Читаем Искусство эпохи Возрождения. Италия. XIV-XV века полностью

Образ Смерти, представленной в таком виде впервые, восходит к античным источникам. Гораций писал о Смерти как о богине, парящей на темных крыльях; у Прозерпины, богини подземного царства, были длинные белокурые волосы; коса, атрибут бога земледелия Сатурна, означает в руках Смерти жатву, укорачивающую человеческие жизни.

Компания кавалеров и дам на усыпанной цветами лужайке под сенью апельсиновой рощи — это «сад любви», образ земного рая, восходящий к описаниям «блаженной обители» в «Буколиках» и Элизиума в VI книге «Энеиды» Вергилия[262] и окончательно сформировавшийся в куртуазной литературе. Любовь в куртуазных «садах любви» — не сексуальная практика, а нравственное просветление[263].

На большом свитке, развернутом ангелами в центре фрески, написано:

Не защитят здесь никакие латы —Ученый, храбрый, знатный и богатый,Никто ударов Смерти не снесет.

Воззвание людей дна, оставленное Смертью без внимания, — тоже в стихах:

Мы радостей земных навек лишились!О Смерть, ты всех недугов облегченье;Последнее пошли нам утешенье[264].

Рифмованные изречения в «Триумфе смерти», большинство которых стерлось уже ко временам Вазари, — одна из особенностей искусства накануне и после «черной смерти». Художественные образы наделялись все большей чувственной конкретностью и индивидуальностью, а оперировавшая ими богословская мысль тяготела к категориям и идеям высокой степени обобщенности. Приходилось вводить в изображение надписи, которые помогали зрителю восходить умом от конкретного к абстрактному. Рифмы облегчали запоминание сентенций.

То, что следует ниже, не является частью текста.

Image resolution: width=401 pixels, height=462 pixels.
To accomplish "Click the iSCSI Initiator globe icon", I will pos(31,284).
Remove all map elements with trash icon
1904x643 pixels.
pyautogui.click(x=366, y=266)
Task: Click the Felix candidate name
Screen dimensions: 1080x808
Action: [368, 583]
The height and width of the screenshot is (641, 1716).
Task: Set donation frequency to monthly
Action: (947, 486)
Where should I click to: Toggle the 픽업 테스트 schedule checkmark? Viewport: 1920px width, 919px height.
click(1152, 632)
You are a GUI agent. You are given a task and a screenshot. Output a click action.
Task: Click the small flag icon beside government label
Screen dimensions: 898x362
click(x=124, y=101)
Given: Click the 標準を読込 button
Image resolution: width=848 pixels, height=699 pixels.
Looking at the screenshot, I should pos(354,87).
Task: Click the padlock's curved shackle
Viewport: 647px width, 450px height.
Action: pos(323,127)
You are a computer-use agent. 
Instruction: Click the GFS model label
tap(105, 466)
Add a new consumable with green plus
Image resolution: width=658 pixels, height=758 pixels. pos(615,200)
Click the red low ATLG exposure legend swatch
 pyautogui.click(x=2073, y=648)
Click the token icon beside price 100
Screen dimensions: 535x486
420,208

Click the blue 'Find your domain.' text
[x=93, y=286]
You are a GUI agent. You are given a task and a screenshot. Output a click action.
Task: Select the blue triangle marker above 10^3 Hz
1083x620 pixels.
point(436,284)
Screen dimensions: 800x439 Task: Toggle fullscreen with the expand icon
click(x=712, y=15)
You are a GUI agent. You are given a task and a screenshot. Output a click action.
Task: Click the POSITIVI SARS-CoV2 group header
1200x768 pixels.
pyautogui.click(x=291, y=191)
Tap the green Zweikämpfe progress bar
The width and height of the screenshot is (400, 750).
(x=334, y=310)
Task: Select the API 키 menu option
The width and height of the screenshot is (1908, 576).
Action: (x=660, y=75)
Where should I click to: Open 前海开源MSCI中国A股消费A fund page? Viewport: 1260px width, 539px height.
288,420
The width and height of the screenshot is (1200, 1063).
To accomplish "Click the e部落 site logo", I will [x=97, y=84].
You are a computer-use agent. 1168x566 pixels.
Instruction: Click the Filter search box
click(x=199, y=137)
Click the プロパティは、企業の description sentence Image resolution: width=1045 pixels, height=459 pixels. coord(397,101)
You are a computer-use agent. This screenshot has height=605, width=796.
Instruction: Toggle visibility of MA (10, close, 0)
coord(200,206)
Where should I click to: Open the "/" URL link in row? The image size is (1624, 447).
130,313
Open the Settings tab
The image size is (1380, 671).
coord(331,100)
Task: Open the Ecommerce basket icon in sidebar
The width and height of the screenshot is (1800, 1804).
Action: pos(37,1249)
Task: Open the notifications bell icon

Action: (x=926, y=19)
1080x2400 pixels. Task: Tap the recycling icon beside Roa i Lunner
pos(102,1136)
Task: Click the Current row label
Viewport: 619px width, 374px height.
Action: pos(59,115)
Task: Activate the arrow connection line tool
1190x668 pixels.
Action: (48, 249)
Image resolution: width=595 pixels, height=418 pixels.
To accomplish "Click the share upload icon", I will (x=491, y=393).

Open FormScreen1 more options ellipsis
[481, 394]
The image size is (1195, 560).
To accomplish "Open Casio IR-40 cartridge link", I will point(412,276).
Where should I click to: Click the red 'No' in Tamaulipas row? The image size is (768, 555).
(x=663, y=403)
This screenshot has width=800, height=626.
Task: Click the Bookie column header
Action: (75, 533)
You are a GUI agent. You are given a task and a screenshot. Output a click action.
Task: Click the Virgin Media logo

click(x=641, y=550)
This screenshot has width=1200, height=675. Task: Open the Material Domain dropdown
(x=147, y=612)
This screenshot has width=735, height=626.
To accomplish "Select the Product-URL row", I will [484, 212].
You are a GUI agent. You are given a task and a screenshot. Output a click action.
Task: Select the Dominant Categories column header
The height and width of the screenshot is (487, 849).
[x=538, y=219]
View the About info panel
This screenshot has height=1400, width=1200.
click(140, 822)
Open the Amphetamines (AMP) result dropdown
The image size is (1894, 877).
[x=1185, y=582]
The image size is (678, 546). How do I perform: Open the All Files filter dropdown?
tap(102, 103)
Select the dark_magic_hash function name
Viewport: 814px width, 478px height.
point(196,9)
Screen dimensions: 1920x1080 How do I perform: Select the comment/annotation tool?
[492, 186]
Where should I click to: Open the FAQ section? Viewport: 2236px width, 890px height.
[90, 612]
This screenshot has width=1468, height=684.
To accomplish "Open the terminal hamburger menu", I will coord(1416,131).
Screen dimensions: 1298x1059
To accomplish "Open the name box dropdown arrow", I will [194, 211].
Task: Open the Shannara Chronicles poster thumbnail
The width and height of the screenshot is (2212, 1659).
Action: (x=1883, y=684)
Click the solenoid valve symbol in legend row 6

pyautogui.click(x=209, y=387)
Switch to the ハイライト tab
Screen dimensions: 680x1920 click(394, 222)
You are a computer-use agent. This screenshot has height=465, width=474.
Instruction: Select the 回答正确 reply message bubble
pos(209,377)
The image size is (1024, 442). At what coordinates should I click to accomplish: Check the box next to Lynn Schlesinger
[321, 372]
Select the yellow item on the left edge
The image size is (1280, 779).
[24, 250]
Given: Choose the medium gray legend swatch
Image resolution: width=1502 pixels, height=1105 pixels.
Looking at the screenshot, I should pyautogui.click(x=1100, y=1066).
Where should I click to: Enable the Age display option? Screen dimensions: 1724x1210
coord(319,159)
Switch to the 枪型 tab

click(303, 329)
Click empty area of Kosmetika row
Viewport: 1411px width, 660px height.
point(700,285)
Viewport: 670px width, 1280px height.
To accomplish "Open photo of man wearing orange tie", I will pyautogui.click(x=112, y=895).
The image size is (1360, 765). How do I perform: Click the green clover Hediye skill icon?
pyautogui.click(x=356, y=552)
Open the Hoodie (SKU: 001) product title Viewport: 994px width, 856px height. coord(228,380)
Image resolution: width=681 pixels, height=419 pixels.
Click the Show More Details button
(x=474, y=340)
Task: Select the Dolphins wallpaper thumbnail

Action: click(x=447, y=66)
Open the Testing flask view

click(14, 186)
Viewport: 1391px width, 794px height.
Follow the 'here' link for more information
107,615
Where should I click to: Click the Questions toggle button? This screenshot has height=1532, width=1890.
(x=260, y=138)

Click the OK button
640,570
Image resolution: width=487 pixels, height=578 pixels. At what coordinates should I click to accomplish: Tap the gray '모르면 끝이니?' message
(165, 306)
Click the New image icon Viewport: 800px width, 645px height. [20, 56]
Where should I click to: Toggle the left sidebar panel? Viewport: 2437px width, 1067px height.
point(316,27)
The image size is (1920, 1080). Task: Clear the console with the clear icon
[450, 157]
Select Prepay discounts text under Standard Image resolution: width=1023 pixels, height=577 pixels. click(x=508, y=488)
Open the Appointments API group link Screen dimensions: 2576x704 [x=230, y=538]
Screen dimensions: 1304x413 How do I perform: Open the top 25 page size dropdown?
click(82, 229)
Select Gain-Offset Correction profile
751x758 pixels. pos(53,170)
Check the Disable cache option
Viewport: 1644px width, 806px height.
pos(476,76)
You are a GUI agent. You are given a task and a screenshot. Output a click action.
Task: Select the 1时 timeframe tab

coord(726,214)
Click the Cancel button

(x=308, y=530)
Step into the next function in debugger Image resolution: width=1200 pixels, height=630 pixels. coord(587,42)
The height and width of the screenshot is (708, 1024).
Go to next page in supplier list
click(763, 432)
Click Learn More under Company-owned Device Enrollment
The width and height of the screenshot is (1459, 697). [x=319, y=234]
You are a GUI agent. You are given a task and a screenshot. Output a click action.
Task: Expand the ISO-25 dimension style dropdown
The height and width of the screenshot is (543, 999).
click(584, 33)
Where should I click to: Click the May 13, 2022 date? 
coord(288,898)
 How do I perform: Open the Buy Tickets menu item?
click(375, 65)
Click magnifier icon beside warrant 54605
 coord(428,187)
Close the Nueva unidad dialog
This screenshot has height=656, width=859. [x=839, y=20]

Разлагающиеся трупы; люди, почти утратившие человеческий облик, но тщетно призывающие смерть; ошеломляющие контрасты, возникающие из непосредственного соседства этих леденящих кровь образов с картинами созерцательной жизни отшельников-аскетов и райского блаженства других «отшельников», ушедших из мира в «сад любви», — такого рода мотивы и приемы характерны для доминиканской проповеди того времени. Минуя сознание, всегда являющееся помехой для внушения, и воздействуя непосредственно с помощью таких сильных средств на чувства, она легко достигала цели — массового покаяния в преддверии грядущего Страшного суда.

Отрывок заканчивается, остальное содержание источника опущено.